Valuing the Total Technical Writer

Michael Harvey offers a good starting point for talking about marketable skills and business value in our profession. His latest article Timeless Skills for Technical Writers suggests that writing (or communicating) is our crucial skill. He starts with some good questions “What skills should technical communicators cultivate to ensure their market value? Is there a single set of skills that would weather whatever market and technological turbulence occurs?” But there is more to explore here and this is worth fleshing out a bit. So many people misunderstand what technical communication is, because they limit it to a subset of activities, and Michael Harvey’s article does not go far enough to clear this up. The truth is a bit deeper and more challenging and more fun. If you would like my advice, read on.

Everyone must write (or at least communicate)
The current business environment that expects all professionals at a given level to communicate should not be characterized as aiming for the lowest common denominator with the attitude that “Anyone can write.” Instead, business is aiming for the bottom line and a more accurate characterization would be that in the information age, “All must write.” It does not make sense for software companies or pharmaceutical manufacturers or any number of innovative start ups in the Research Triangle Park area to have only a limited number of staff who can communicate. Where we as full-time communicators can make a difference is by helping everyone in the organization communicate better. We can help with any number of these:

  • helping them write more clearly
  • directing them as to what document types can best contain the content
  • showing how to maximize content flow with process issues (including process documentation)
  • automating content development, presentation, delivery and maintenance

While I agree with Michael’s statement that “The ability to communicate clearly, correctly, conversationally, and concisely will never lose market value.”, I don’t think that thinking about a technical writer acting as an individual is the most helpful. That ability is valuable because everyone in the organization must be doing it effectively. And we must be doing it together. A better way to say this is that our skill set will not lose market value because “The job of a technical communicator (in partnership with all stakeholders in the conversation) is never done.”

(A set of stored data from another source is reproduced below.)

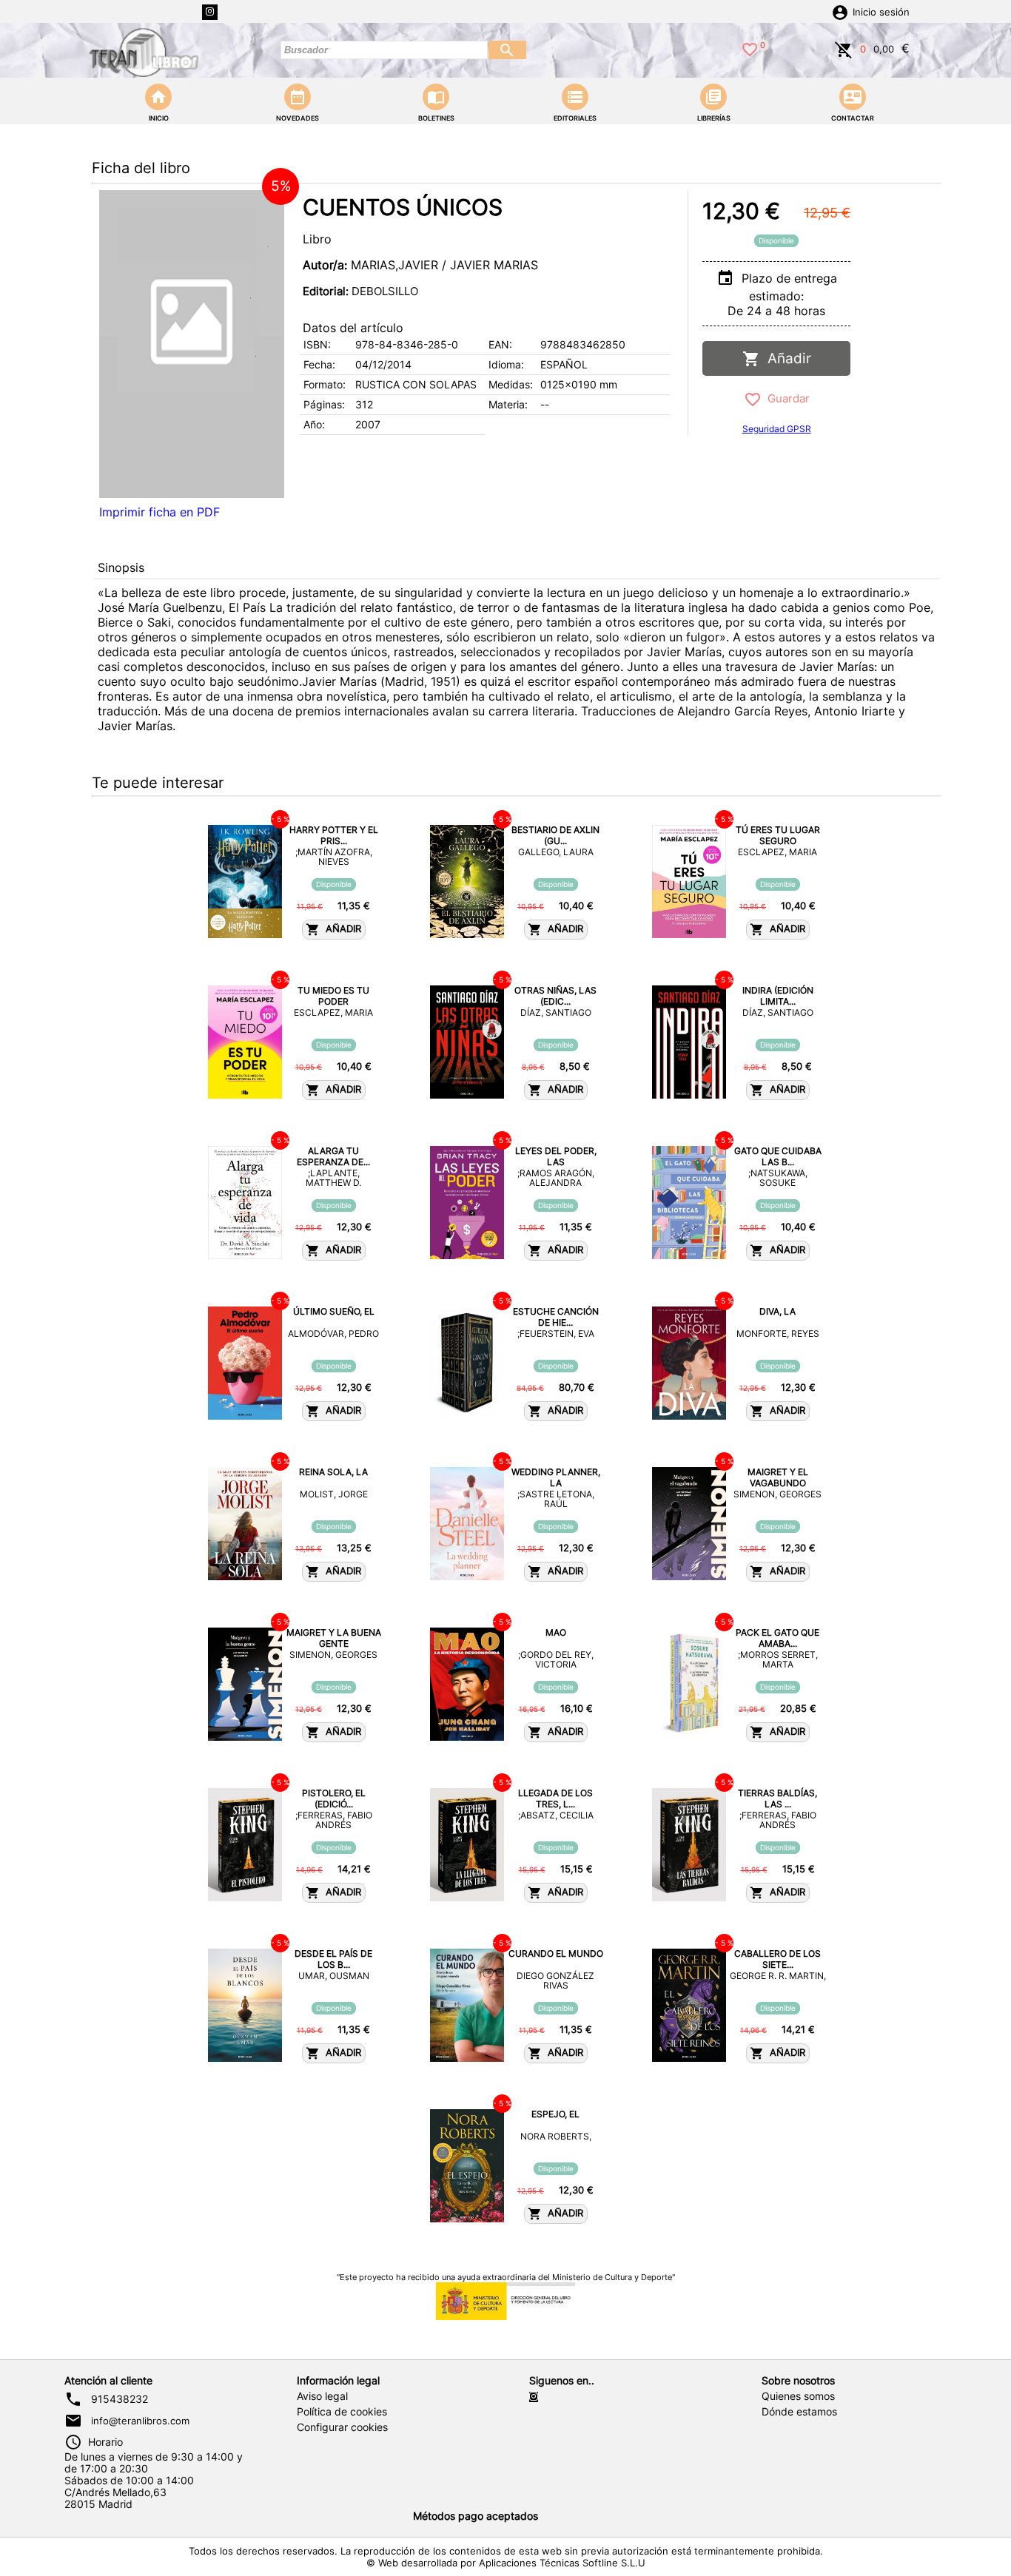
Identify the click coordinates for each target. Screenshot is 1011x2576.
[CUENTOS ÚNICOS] (191, 344)
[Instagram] (210, 12)
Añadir (785, 358)
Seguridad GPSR (776, 428)
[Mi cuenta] (840, 11)
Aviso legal (322, 2396)
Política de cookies (342, 2412)
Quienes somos (798, 2396)
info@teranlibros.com (140, 2421)
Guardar (786, 398)
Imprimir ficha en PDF (159, 512)
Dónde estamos (799, 2412)
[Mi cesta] (844, 48)
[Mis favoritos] (750, 48)
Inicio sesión (881, 12)
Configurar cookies (342, 2427)
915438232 (119, 2399)
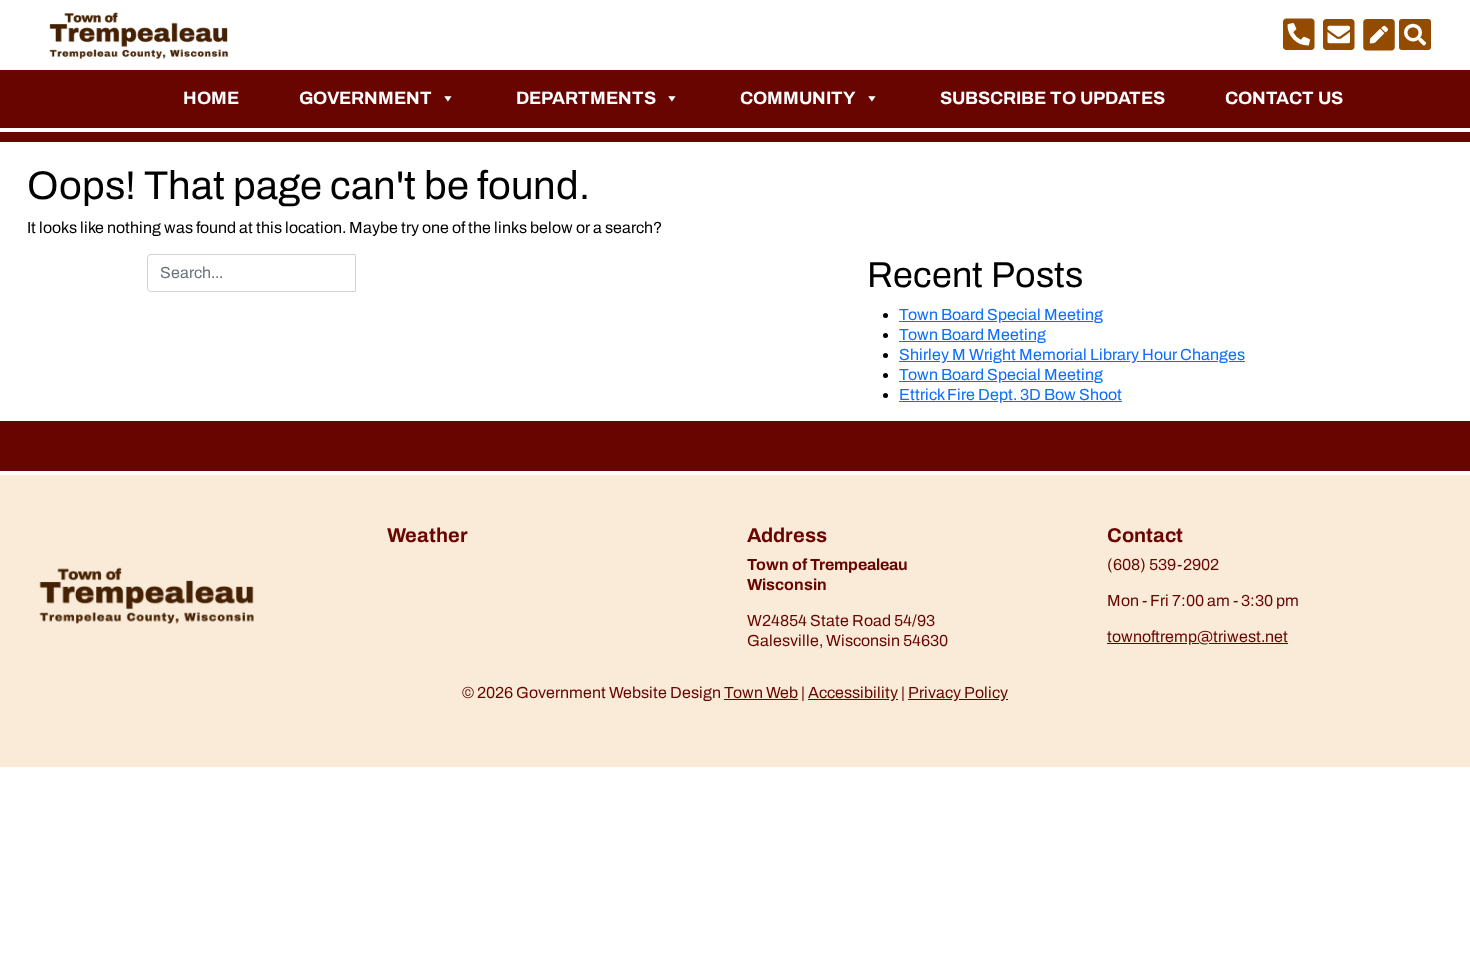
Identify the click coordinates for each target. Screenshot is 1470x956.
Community (798, 98)
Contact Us (1284, 98)
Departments (586, 98)
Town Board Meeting (972, 334)
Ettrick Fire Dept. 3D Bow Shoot (1010, 394)
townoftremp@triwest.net (1197, 636)
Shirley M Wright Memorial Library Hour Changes (1072, 354)
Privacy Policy (958, 692)
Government (365, 98)
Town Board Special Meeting (1001, 314)
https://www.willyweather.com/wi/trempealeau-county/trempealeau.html (492, 607)
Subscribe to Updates (1052, 98)
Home (211, 98)
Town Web (761, 692)
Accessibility (853, 692)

Writing is not our only skill
Writing is not our only skill – it is only half of our job title and less than half of our skill set. Technical writing is not just writing. It is technical AND it is writing. We do not, like writers, have months to compose a manuscript. We do not have that kind of time to research a product or service and produce a user guide, or to implement a content management system, or to figure out social media for engaging with our customers. We do not have the luxury of sitting in our own room and writing, all alone and undisturbed. We must interact with all the stakeholders and make the subject matter expert’s “subject” real. We have milestones and deadlines. If we are ambitious, we find the bottlenecks and fix them; we write the topics that help the most; we talk to technical support to get the user’s perspective as well as talking to the subject matter expert. We develop style guidelines where they make sense to make everyone’s job easier. We do a range of tasks that help companies make money and engage customers. As Michael knows, many of us are not writing for the general public but a specific audience that requires content at a certain level of business context and technical knowledge. We work with a range of personnel and the task of communication is getting more social and more online.

Time(less) is money(less)
I disagree that our only timeless skill is writing. How we write and what we write will change over time. The business environment is changing and so should we. The only timeless skill in our profession is adapting or learning (and learning to change). There are no skills, like writing, that will keep you employed. Every company and every market has variations and you have to go with the flow. Within a company, I would recommend that you find out what that company prizes most highly and start writing about it. If it is product, then write about the product; if it is service to customer, write about how to improve that. When you write about stuff inside a company, you will find an audience, because people in a company need information, and if you are generating it, you are valuable.

In the larger marketplace, you can become more valuable by learning the tools and techniques and best practices that are used by most technical writers. In its day, Interleaf was great for book authoring and publishing. But times have changed and we must help with other aspects of content development, delivery, and maintenance. So what are the tools most often used in our industry?

  • online help
  • authoring
  • doc repository
  • content management
  • social media
  • basic business communication tools (frequently MS Office tools)

Are you fluent in the best of those? I do not agree that writing alone is what will keep us employed. Technical writing means knowing the technology about which we are writing and knowing the technology used to develop that content. It is not one or the other. It is both. That is what defines us and what makes us valuable.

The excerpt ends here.